Location
- Coordinates: 39°29′22″N 76°18′50″W﻿ / ﻿39.48944°N 76.31389°W

Information
- Website: www.newcovenantchristianschool.org

= New Covenant Christian School (Maryland) =

New Covenant Christian School (NCCS) is a private, classical Christian school in Abingdon, Maryland. It is composed of the Grammar School (K-6) and the Upper School (grades 7–12).

== Location ==

New Covenant Christian School is located at 128 Saint Mary's Church Road in Abingdon, Maryland. (This is also the address of New Covenant Presbyterian Church, although the school has its own wing of the building.) NCCS is a ministry of New Covenant Presbyterian Church (NCPC).

== School identity ==

The mascot of the school is the New Covenant Knight. The school colors are burgundy and navy blue.
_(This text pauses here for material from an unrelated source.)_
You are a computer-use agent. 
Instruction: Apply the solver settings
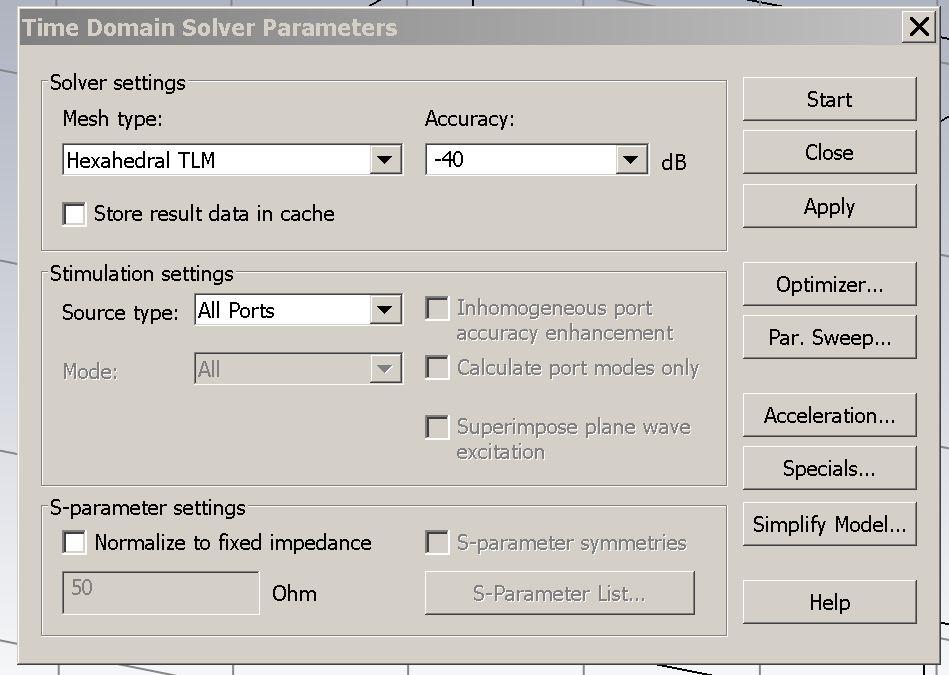coord(829,206)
A motto among the teachers and staff is "Sharpening minds, shepherding hearts, shaping lives." The mission statement of New Covenant Christian School is: "We exist to glorify God by assisting parents in training their children to be Biblically-minded servant-leaders through a Reformed, Christ-centered, classical education."

==Student body==

Although the school is a ministry of New Covenant Presbyterian Church, it includes students from many different churches and faith backgrounds.

==House system==
A house system was instated in the Upper School in September 2011. Students are assigned to four houses, all named after influential historical figures: Athanasius House, Augustine House, Calvin House, and Luther House. Each house is led by a student who serves as the House Captain. It is the Captain's job to manage house operations along with other house officers. The Captains and Delegates make up the Student Leadership Council (SLC), which works with faculty and administration to plan, organize, and manage many Upper School activities, such as social events, service projects, and competitions.

== History ==

The school was founded in 1999. At the start, only kindergarten and first grade were offered. In the following years, NCCS added one grade level until the school celebrated its first graduating class in 2010.
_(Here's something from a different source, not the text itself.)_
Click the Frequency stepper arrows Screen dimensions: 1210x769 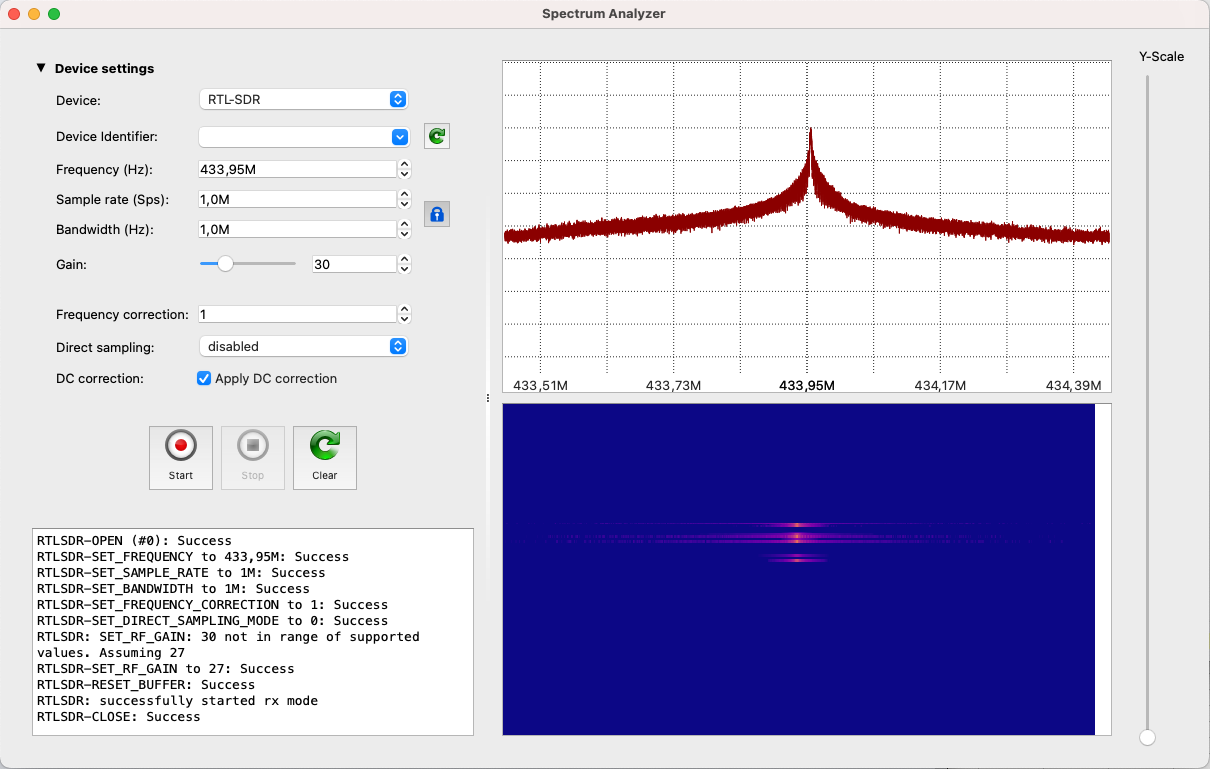tap(404, 169)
The school follows the classical model of education which is based on the structures of ancient and medieval education systems. Under this model, students progress through the trivium: grammar, logic, and rhetoric stages.

== Methodology ==
In kindergarten through sixth, the students progress through the grammar stage. During these years, a child's brain develops in such a way that he or she is able to easily memorize information. Lessons include instruction in the basics of grammar, phonics, mathematics, land formations, countries and capitals, names and dates of important people and events in history, and English and Latin vocabulary.
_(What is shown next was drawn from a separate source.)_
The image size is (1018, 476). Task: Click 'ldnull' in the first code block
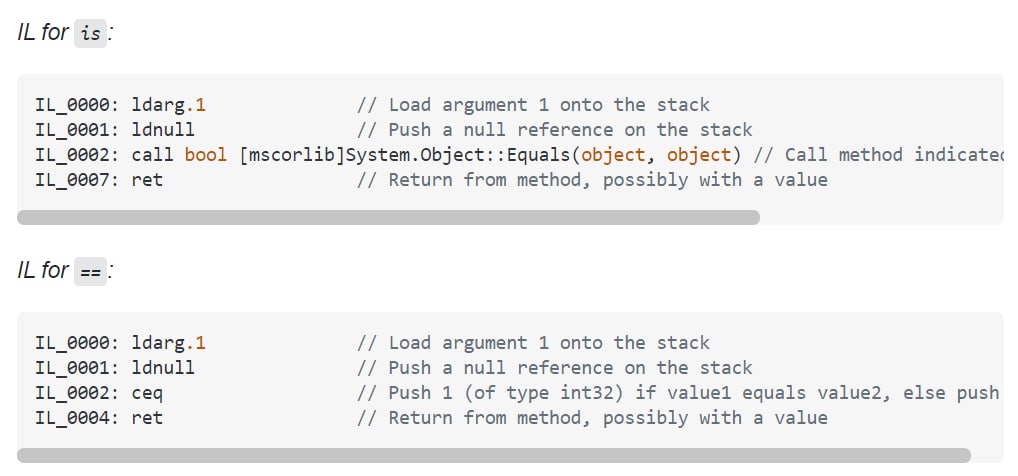[x=163, y=130]
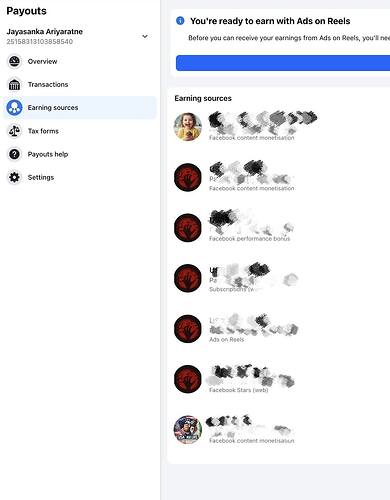
Task: Click the Settings gear icon
Action: pos(14,177)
Grades seven through nine make up the logic phase (or dialectic phase). During these years, students naturally begin to question the world around them. The lessons in the logic years focus on reasoning skills: identifying relationships between facts and ideas, discerning fact from fallacy, etc. Essentially, the learning of facts continues from the grammar years and analytical skills are added to those facts.

The rhetoric phase is completed in grades ten through twelve. This phase is all about application. Students make practical use of the knowledge and skills they acquired in the grammar and logic phases. They are taught to creatively, eloquently, and effectively express themselves in writing and speech. There is also significant focus on debate in this phase.